**GOAL**
Copy each of the lines below word for word, leaving out the pictures.

**INFORMATION PROVIDED**
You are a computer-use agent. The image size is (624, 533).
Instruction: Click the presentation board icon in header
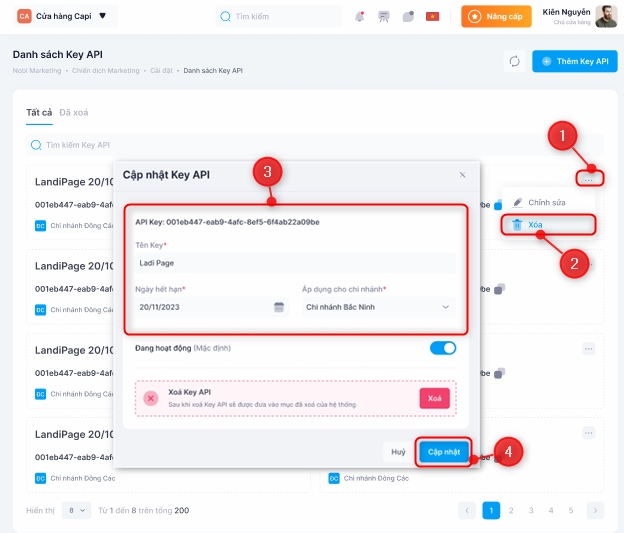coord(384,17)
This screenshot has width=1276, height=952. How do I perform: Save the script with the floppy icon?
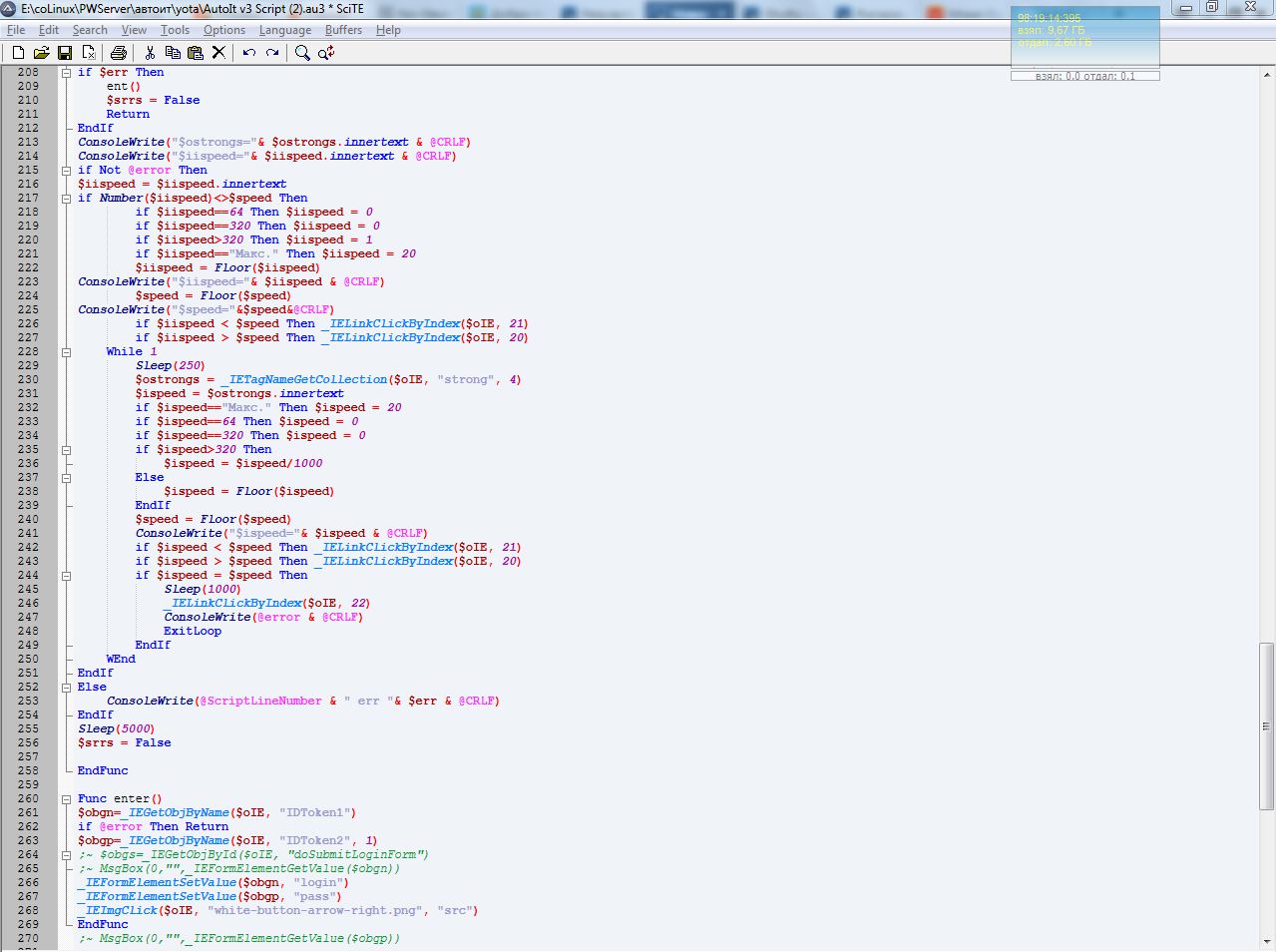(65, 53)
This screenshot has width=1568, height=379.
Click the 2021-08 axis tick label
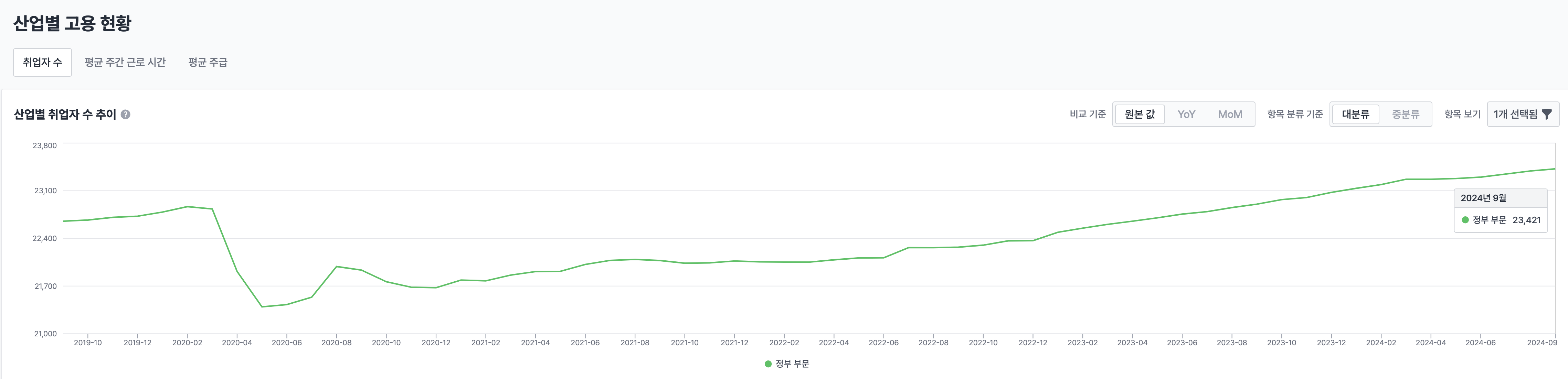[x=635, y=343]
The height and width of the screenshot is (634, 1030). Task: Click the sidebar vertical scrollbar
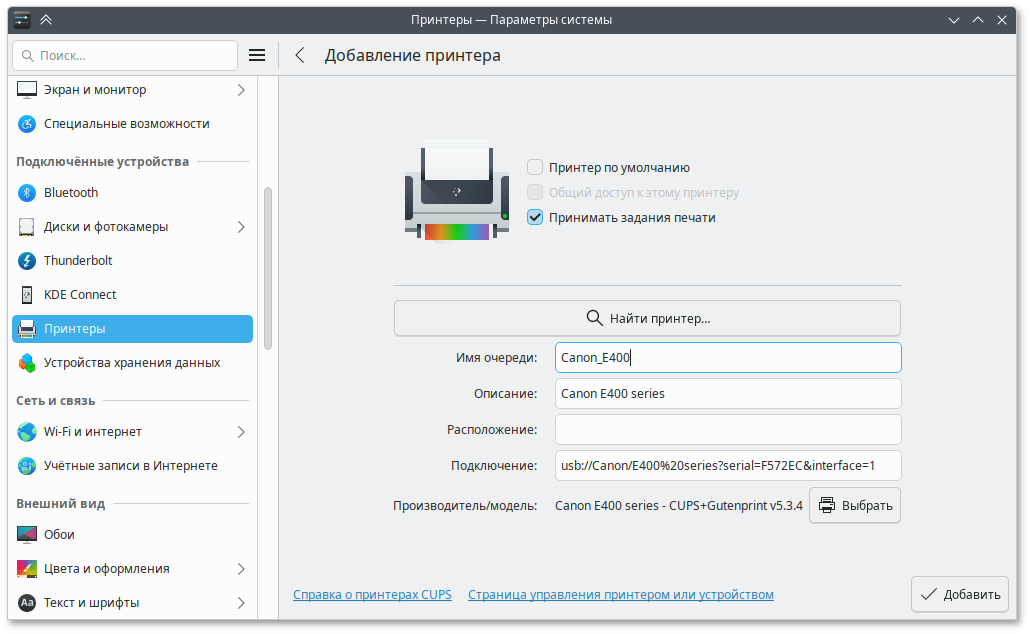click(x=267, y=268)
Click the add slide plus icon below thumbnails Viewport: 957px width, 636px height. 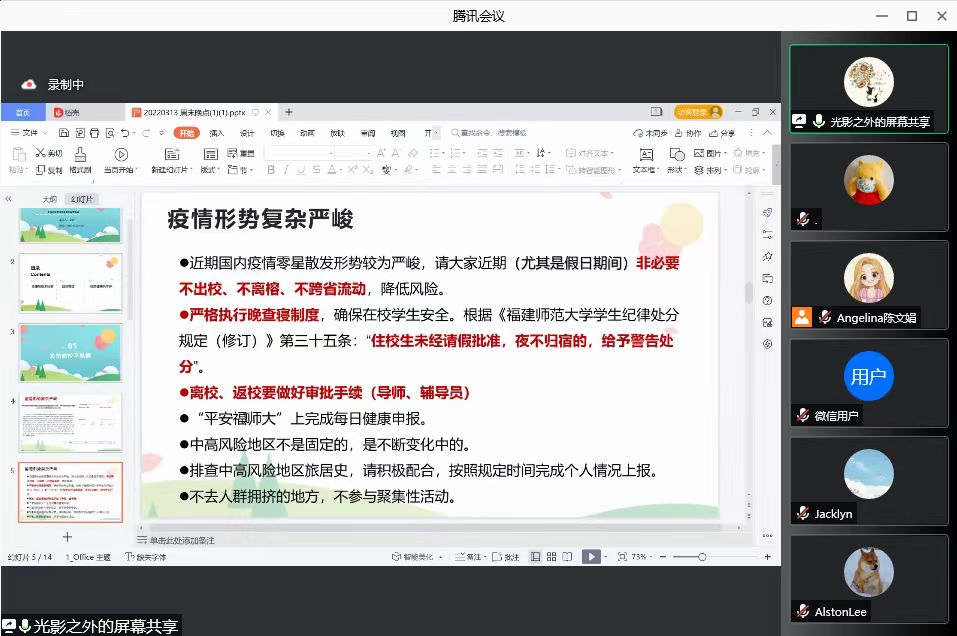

**PROBLEM SOLUTION**
You are a computer-use agent. The image size is (624, 533).
Instruction: Click the presentation board icon in header
coord(384,17)
This screenshot has width=1276, height=952. How do I perform: Save the script with the floppy icon?
(65, 53)
This screenshot has width=1568, height=379.
Click the 2021-08 axis tick label
[x=635, y=343]
The height and width of the screenshot is (634, 1030). Task: Click the sidebar vertical scrollbar
click(x=267, y=268)
Click the add slide plus icon below thumbnails Viewport: 957px width, 636px height. 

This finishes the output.